Das Grundgerüst des Programms sah wie folgt aus: Teams, die auch im Arbeitsalltag zusammenarbeiten, lernen pro Woche neue Techniken zur besseren und effektiveren Zusammenarbeit. Durch individuelles Anpassen an die Tätigkeit und konsequentes Einüben sollen diese Techniken zur Routine werden. Auch Kernprozesse, welche die Teams täglich ausführen, werden unter die Lupe genommen (siehe Foto). Das Ziel dabei ist, Verbesserungs- und Innovationspotenziale strukturiert zu entdecken. In der Folge wird eine Problemstellung definiert und die zugrundeliegenden Ursachen werden eruiert. Auf dieser Basis werden nachhaltige Lösungen erarbeitet und umgesetzt. In der letzten Sprintwoche liegt der Fokus auf der Mitarbeiterebene. Dabei wird das Bewusstsein für die eigenen Stärken und die der Teamkollegen geschärft und das Thema Feedbackkultur behandelt.

Zur Verbesserung der Zusammenarbeit wurden Prozesse aufgezeichnet, um deren Schwachstellen und Probleme zu analysieren.

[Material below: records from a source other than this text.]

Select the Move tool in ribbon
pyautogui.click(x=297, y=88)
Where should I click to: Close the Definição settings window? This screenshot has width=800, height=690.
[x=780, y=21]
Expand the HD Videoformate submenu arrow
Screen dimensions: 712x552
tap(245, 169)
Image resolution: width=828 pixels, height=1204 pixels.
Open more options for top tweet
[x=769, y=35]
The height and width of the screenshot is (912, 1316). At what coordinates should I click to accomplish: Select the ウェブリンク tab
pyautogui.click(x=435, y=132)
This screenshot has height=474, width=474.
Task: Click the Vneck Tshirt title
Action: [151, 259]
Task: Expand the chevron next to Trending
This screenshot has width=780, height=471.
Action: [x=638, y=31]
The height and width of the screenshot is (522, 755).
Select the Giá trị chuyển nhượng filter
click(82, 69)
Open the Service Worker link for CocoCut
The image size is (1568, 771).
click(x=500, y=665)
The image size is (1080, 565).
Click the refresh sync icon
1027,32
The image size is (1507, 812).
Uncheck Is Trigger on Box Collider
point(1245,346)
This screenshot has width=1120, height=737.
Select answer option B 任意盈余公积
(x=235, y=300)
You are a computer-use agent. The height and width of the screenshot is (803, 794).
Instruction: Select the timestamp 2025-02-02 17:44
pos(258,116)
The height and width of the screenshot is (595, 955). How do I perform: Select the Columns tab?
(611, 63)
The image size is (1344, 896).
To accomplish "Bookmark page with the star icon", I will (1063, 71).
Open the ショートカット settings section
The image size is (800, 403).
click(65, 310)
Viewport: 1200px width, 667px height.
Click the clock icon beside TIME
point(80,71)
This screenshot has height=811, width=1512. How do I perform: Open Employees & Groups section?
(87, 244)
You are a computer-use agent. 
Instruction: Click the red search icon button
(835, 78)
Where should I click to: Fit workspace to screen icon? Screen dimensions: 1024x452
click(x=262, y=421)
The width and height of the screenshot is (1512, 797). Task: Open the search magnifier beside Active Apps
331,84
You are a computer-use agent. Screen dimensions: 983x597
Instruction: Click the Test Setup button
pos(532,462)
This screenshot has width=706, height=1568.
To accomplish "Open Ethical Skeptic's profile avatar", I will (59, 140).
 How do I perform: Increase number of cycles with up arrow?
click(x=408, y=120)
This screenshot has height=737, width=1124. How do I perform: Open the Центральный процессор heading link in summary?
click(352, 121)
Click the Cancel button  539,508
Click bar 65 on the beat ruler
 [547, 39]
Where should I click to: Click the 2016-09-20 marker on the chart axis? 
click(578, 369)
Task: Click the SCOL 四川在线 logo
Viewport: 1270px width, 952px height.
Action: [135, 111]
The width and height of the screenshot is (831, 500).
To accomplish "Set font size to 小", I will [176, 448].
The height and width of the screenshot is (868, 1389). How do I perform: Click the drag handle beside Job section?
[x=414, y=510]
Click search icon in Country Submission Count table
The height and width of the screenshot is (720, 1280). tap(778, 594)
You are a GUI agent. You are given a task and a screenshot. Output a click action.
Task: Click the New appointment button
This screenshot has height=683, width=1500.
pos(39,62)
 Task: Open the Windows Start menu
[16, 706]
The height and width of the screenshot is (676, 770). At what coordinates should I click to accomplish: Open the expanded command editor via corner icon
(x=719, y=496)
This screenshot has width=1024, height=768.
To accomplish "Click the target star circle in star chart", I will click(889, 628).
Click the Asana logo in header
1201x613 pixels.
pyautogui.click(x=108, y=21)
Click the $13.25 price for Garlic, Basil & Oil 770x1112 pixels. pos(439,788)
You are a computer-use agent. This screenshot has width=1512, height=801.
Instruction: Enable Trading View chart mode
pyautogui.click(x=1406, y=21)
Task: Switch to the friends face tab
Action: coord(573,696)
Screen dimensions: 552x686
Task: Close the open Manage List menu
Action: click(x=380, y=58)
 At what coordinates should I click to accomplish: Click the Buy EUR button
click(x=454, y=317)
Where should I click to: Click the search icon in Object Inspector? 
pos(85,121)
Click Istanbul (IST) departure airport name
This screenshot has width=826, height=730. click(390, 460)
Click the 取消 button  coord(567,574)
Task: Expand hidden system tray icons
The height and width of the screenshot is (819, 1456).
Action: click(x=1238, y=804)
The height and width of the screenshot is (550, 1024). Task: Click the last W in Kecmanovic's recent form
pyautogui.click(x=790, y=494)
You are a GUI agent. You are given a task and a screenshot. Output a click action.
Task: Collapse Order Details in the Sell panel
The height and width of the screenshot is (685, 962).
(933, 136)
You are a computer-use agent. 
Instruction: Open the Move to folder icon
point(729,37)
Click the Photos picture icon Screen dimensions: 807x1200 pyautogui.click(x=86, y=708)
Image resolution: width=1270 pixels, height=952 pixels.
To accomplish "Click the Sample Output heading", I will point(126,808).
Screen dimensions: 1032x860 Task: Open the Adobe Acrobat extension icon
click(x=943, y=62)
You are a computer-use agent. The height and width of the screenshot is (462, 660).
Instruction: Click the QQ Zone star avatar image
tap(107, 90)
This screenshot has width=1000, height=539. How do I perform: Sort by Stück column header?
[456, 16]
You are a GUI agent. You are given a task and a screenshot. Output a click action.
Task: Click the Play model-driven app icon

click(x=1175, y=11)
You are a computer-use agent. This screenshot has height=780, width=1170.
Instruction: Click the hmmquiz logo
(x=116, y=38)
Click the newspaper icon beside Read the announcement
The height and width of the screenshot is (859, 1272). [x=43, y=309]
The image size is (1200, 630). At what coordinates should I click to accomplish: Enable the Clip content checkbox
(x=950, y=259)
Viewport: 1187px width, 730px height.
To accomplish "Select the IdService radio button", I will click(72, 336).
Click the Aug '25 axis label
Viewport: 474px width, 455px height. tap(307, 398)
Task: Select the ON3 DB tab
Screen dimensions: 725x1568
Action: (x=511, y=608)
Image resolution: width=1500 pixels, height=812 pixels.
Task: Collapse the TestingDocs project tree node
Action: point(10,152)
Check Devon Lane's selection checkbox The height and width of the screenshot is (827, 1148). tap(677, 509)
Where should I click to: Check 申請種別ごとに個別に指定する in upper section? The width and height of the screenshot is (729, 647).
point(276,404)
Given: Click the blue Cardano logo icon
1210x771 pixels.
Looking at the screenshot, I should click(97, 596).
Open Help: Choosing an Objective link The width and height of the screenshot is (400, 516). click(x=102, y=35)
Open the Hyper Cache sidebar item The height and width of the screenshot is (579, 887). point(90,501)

Die ersten Sprints verliefen sehr erfolgreich. Die Teams haben schnell gemerkt, dass ihnen die neuen Techniken helfen. Sie waren besser informiert und fokussiert. Die Arbeitslast wurde gleichmäßiger verteilt, das gegenseitige Vertrauen stieg. Zudem erlebten die Mitarbeiter, dass sie eigenverantwortlich Veränderungen bewirken können. Insgesamt empfanden sie es als Befreiungsschlag, dass die vormals eher starren Hierarchien aufgebrochen und die Teams ebenso wie die einzelnen Mitarbeiter befähigt wurden, mehr Verantwortung zu übernehmen.
Erfolgsgeschichten mit Schneeballeffekt
Diese positiven Erfahrungen waren die Grundlage für den weiteren Erfolg des Projekts. Denn wie bei allen Change-Projekten hatte es im Unternehmen zunächst auch skeptische Stimmen gegeben, die beispielsweise sagten: „Das ist nur eines von vielen Programmen und wird garantiert nichts ändern.“ Auch die Führungsriege wollte zunächst nicht zu viele Hoffnungen schüren. Um mit der Umsetzung zu starten, wurden zunächst Teams ausgewählt, die mit großer Wahrscheinlichkeit am meisten von den neuen Arbeitsweisen profitieren würden. Teil der Strategie war es, dass sich so die ersten Erfolgsgeschichten im Unternehmen verbreiten, auf dem Flur, aber auch bei Führungskräfte- und Mitarbeiterveranstaltungen. Der Kipp-Punkt war schließlich erreicht, als ungefähr 20 Prozent der Teams das Programm durchlaufen hatten. Ab da entstand ein Schneeballeffekt, und Teams aus dem gesamten COO-Bereich fragten die Projektinitiatoren, ob sie nicht auch an dem Programm teilnehmen könnten. Dann erhielten auch sie Unterstützung von einem Coach.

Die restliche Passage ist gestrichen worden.